Il pesce è sempre un alimento gustosissimo e amato da tutti in tutte le stagioni. Certo, alcuni piatti appaiono freschi e leggeri, mentre altri possono essere l’ideale per un pranzo o una cena autunnale oppure invernale. Per pesce si intende tutto ciò che il mare ci consente di mangiare legalmente in Italia, sempre presente anche il fermo biologico che coinvolge alcune categorie dei frutti del mare. Ecco qualche idea di ricette che con un po’ di pazienza si possono preparare in casa.

L’inverno è il periodo giusto per le conchiglie Saint Jacques. In certe zone d’Italia a forte vocazione marittima sono presenti tutto l’anno, ma nell’entroterra queste giungono in pescheria solo da fine novembre in poi, come specialità natalizia. Queste cozze, molto grandi e gustose, possono essere consumate crude o con la più tradizionale delle ricette di pesce, al forno con besciamelle e una spolverata di formaggio dolce grattugiato. Questa ricetta può essere applicata anche ai fasolari, ma anche questi possono essere serviti crudi con prezzemolo e limone. In entrambi i casi, la parte difficile è l’apertura: queste cozze vanno aperte insinuando un coltello appuntito al centro o facendo leva con tutta la lama di un coltello seghettato.

Il grande classico quando si parla di pesce è l’insalata di mare. Calamari, polpi, ma anche gamberi, mazzancolle e cozze, vanno puliti e poi bolliti con un po’ di sale, per poi essere serviti ricoperti con salsa cocktail, ma anche con i soli prezzemolo e limone, secondo le proprie preferenze. Per un eccezionale primo di pesce va scelta prima la pasta. L’ideale è la pasta di Gragnano, magari paccheri o calamarata, che sono dei ditali molto grandi all’interno dei quali si può infilare il condimento.

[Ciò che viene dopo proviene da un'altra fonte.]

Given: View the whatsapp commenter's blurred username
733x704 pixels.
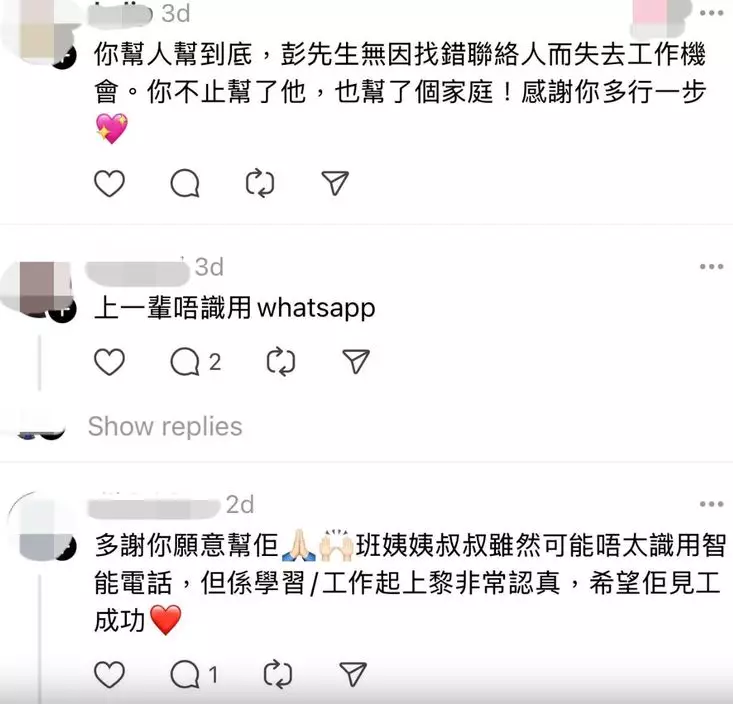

E il condimento ideale è un sughetto che si ottiene con filetti di salmone saltati con calamari e vongole al vapore, impreziosito di peperoni e pomodori a tocchetti.

Un po’ più complicata nella preparazione è l’orata al cartoccio. Quando la si sceglie non si deve per forza optare per il pescato, ma ci sono ottime orate anche provenienti da allevamento, che presentano un prezzo inferiore. La preparazione prevede la pulizia dei pesci, badando di non staccare la testa: in seguito i pesci vanno inseriti nella carta stagnola con sale, pepe nero macinato e prezzemolo. Il cartoccio deve essere ben sigillato o perde la sua funzione al forno. Il tempo di cottura varia secondo la grandezza delle orate, tuttavia se il piatto è pronto lo si può notare aprendo lievemente il cartoccio e guardando se l’occhio dell’orata è diventato giallognolo.